I appreciate Ilya’s post below on the meaning of “activity” in Commerce Clause jurisprudence, and I wanted to add two brief observations:
1) If I understand Ilya’s argument, he begins with an assumption as to how much power Congress has, and he then reasons backwards to infer the meaning of “activity” in order to make that assumption correct. A conscious decision not to do something cannot be an “activity,” the thinking goes, because that would give Congress more power than a fair reading of the Commerce Clause would permit. Perhaps, but it seems to me that this argument largely assumes its conclusion. It uses the fact that Congress must have significant limits on its power to show that “activity” has a narrow meaning, which then is used to prove that Congress has significant limits on its power that the individual mandate exceeds. If you start with a different assumption, however, the argument doesn’t work. For example, if you start with the assumption about the scope of the Commerce Clause that Justice Kennedy articulates in his Lopez concurrence, then you can get a different meaning of “activity.”
I suspect some readers will object to this argument on the ground that they share Ilya’s assumption: Because Ilya’s assumption is correct, the argument works. That’s a fair point within the group that shares the assumption. The problem is that others don’t share the assumption, and starting with it won’t go very far in persuading them. That doesn’t necessarily mean Ilya is right or wrong. But I do think it means that this argument is likely not have a lot of force among the people not already inclined to agree with it.
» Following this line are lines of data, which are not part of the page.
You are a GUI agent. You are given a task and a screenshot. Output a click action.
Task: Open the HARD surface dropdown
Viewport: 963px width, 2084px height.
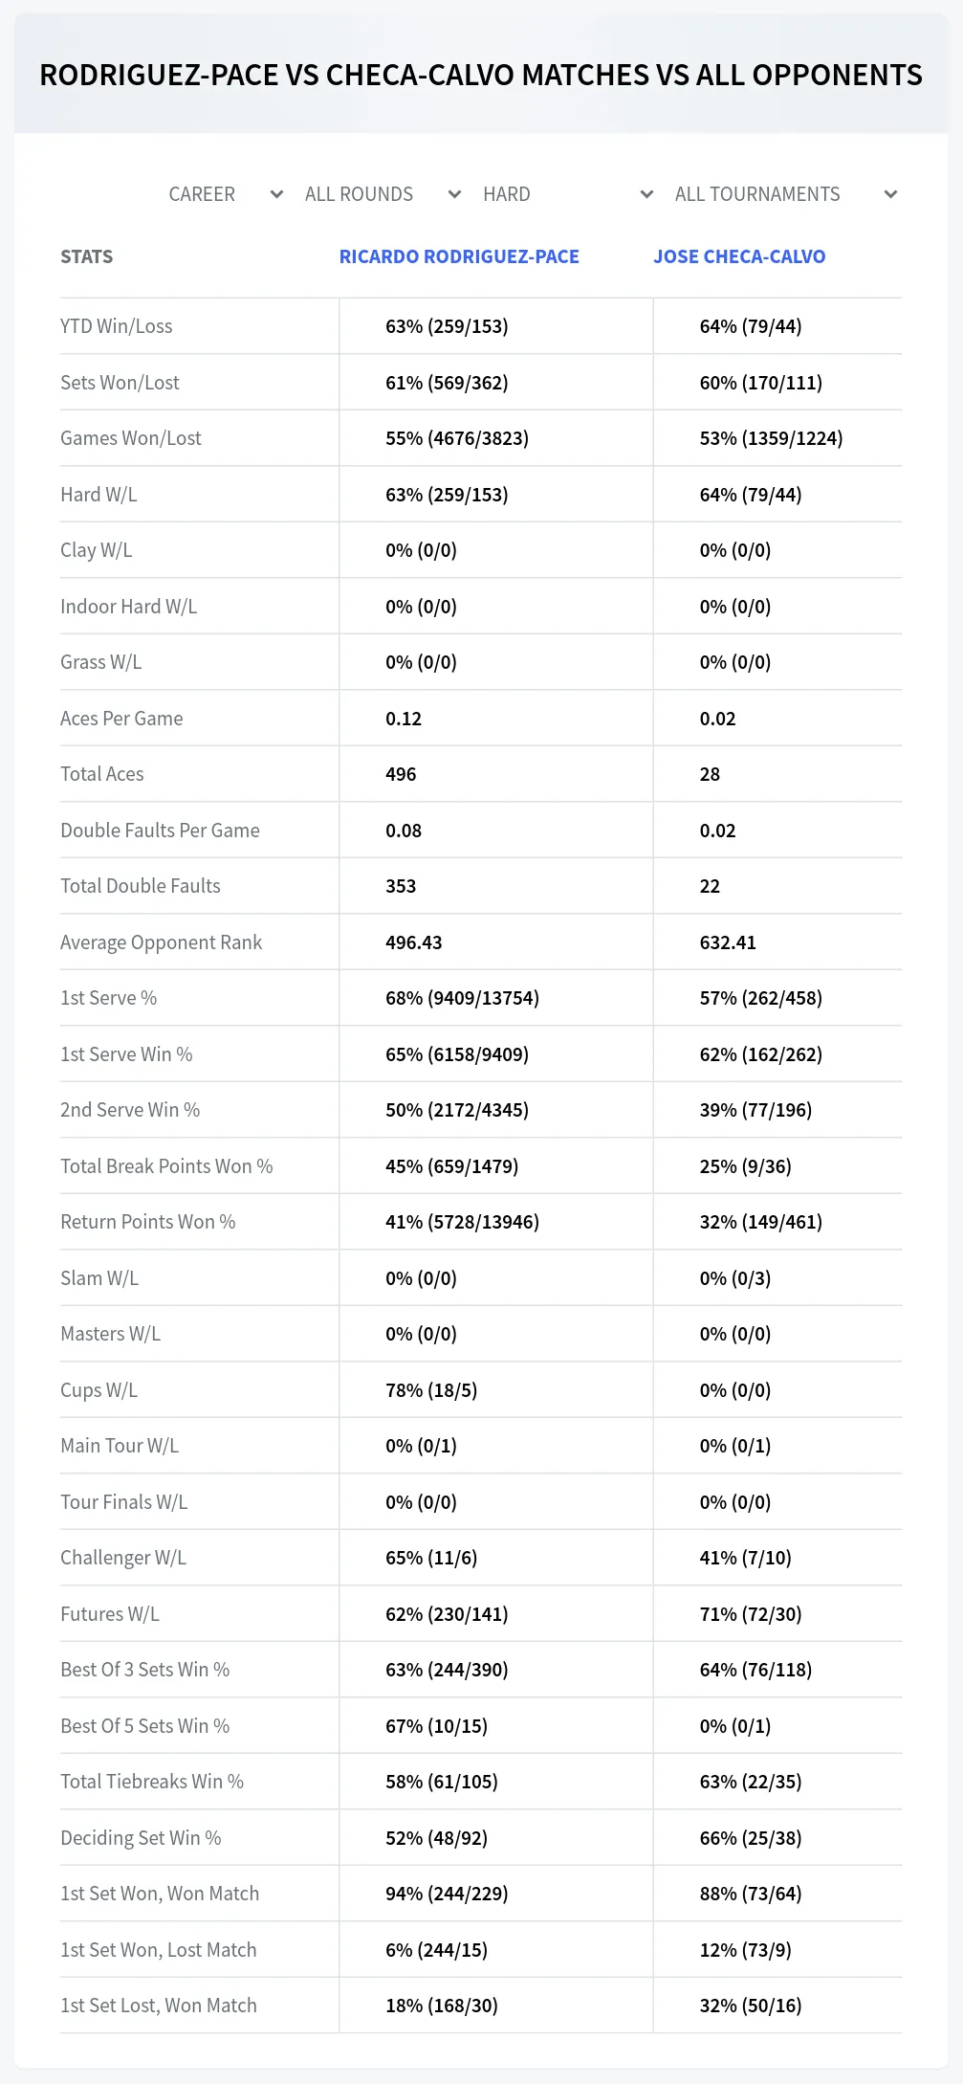(568, 194)
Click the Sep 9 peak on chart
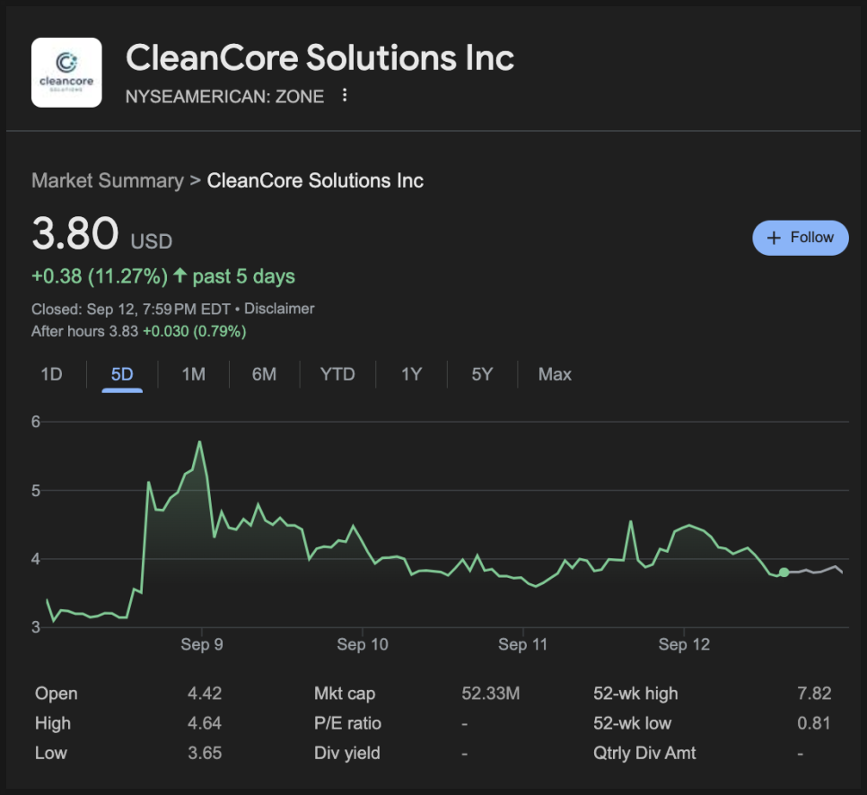The width and height of the screenshot is (867, 795). [x=199, y=441]
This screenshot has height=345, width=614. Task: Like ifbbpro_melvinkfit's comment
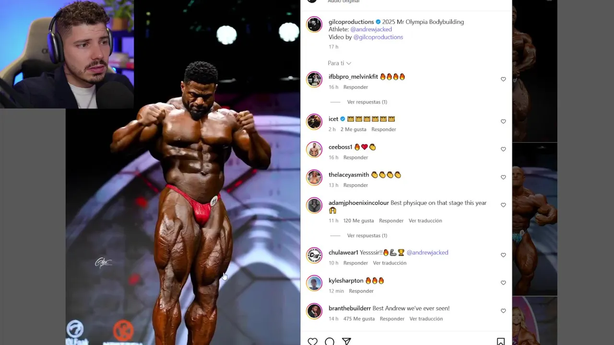point(503,80)
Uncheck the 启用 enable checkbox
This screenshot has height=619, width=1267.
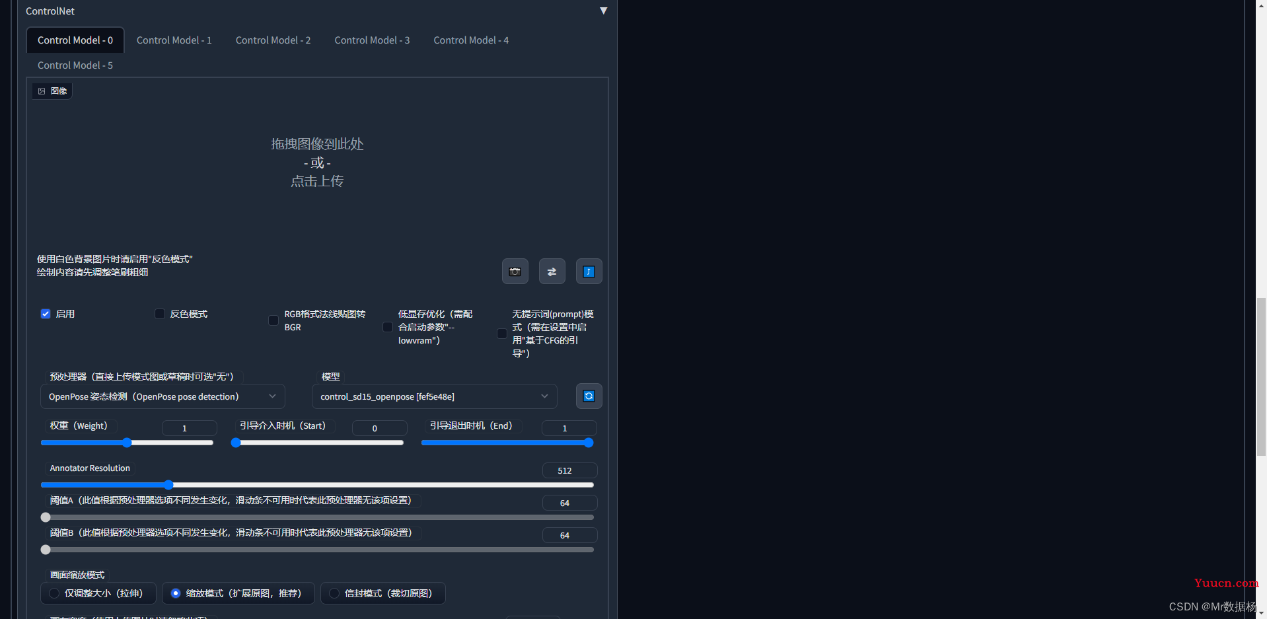point(46,314)
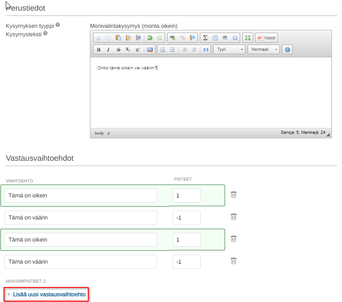The width and height of the screenshot is (342, 302).
Task: Click the body element path item
Action: [99, 133]
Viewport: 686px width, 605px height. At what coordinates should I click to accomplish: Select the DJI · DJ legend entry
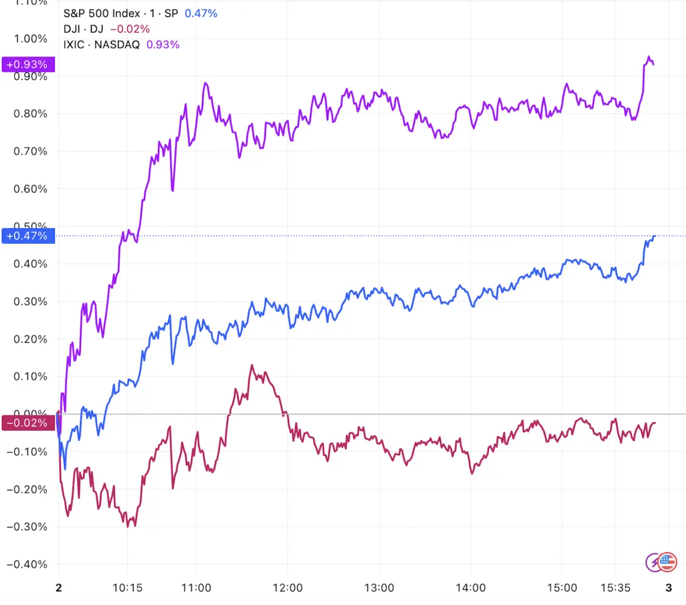coord(83,29)
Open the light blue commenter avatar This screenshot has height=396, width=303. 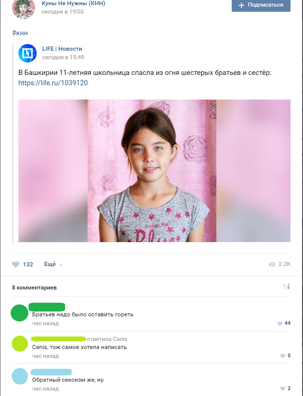(x=19, y=376)
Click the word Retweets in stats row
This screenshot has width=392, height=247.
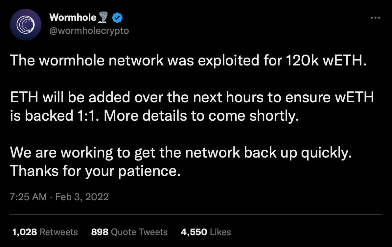(x=59, y=232)

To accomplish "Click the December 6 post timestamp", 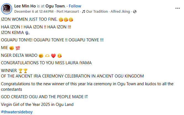I will (x=33, y=12).
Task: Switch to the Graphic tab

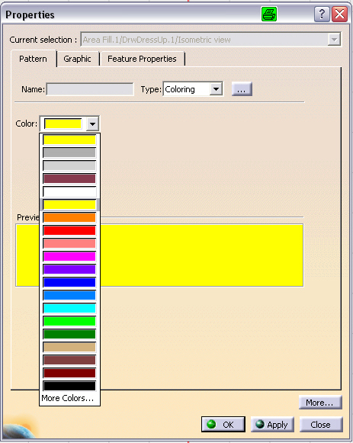Action: pyautogui.click(x=77, y=59)
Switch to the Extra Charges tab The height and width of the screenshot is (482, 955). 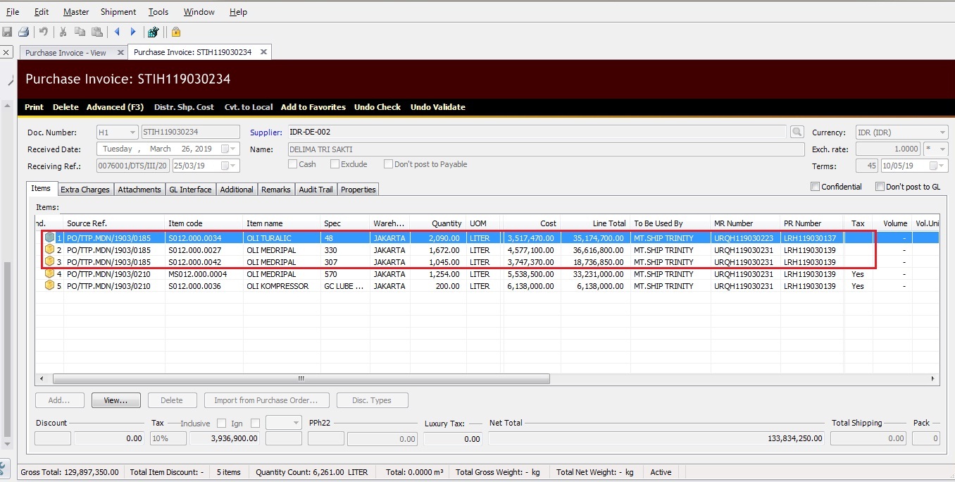(85, 190)
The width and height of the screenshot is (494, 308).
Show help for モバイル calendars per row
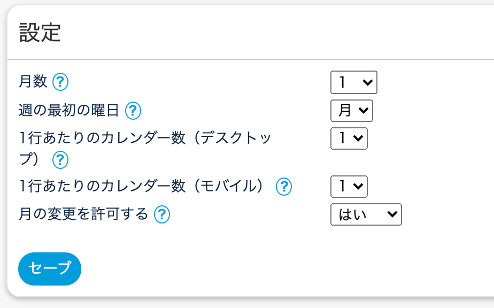[x=284, y=187]
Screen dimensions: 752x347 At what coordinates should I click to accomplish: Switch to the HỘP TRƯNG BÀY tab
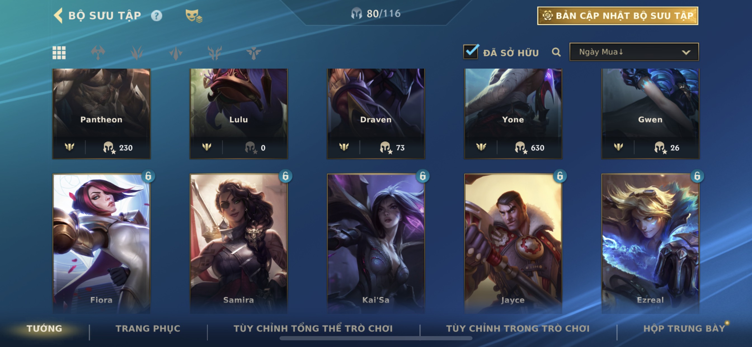[x=684, y=328]
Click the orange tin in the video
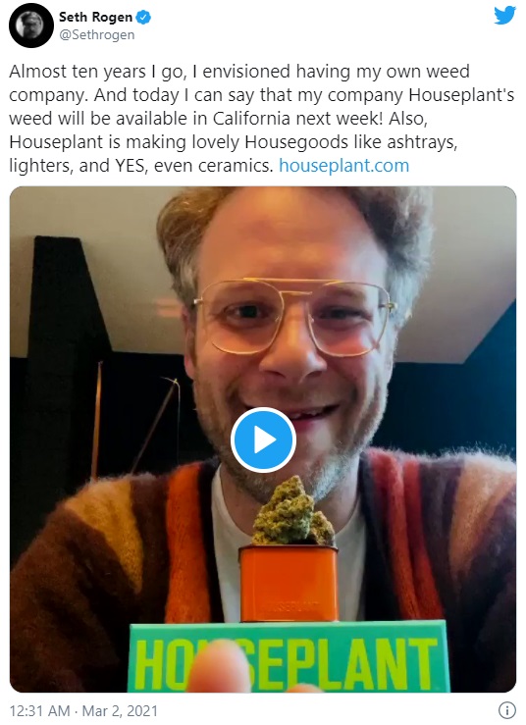 (289, 584)
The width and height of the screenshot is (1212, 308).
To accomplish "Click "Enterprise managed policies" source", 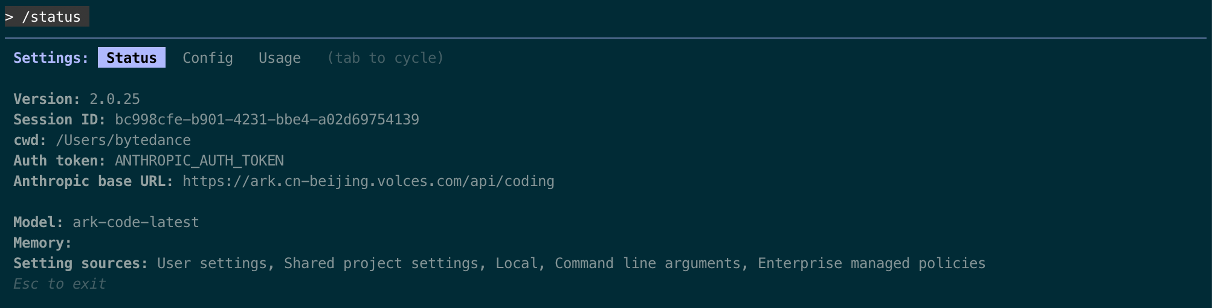I will click(x=871, y=263).
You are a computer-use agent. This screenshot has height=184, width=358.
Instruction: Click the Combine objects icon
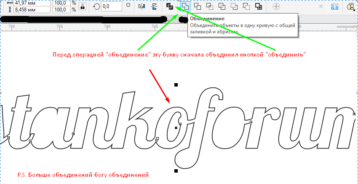pos(169,6)
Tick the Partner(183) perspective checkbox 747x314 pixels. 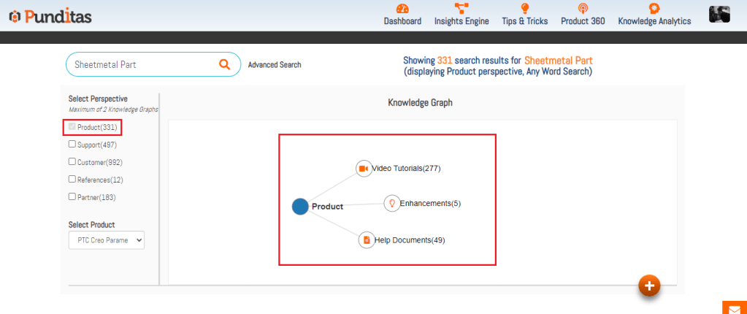click(x=72, y=196)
2) More broadly, I still think that the easiest path to resolving the constitutionality of the individual mandate is that it is a “necessary and proper” means of trying to regulate the massive interstate market in health care that is around 1/7th of the United States economy. As I have blogged before, I think that’s a very strong argument based on Supreme Court caselaw on the meaning of “necessary and proper.” I realize that Ilya thinks that the Supreme Court precedents on the meaning of “necessary and proper” have not actually addressed what is “proper,” and thus that there is a still yet unarticulated limitation on the scope of federal power that remains to be developed — and that should be read as adding a level of scrutiny that the individual mandate fails to satisfy. But I don’t think the cases can be fairly read in that way, so it seems to me that the necessary and proper clause caselaw leads to the conclusion that the mandate should be upheld without getting into what counts as an “activity.”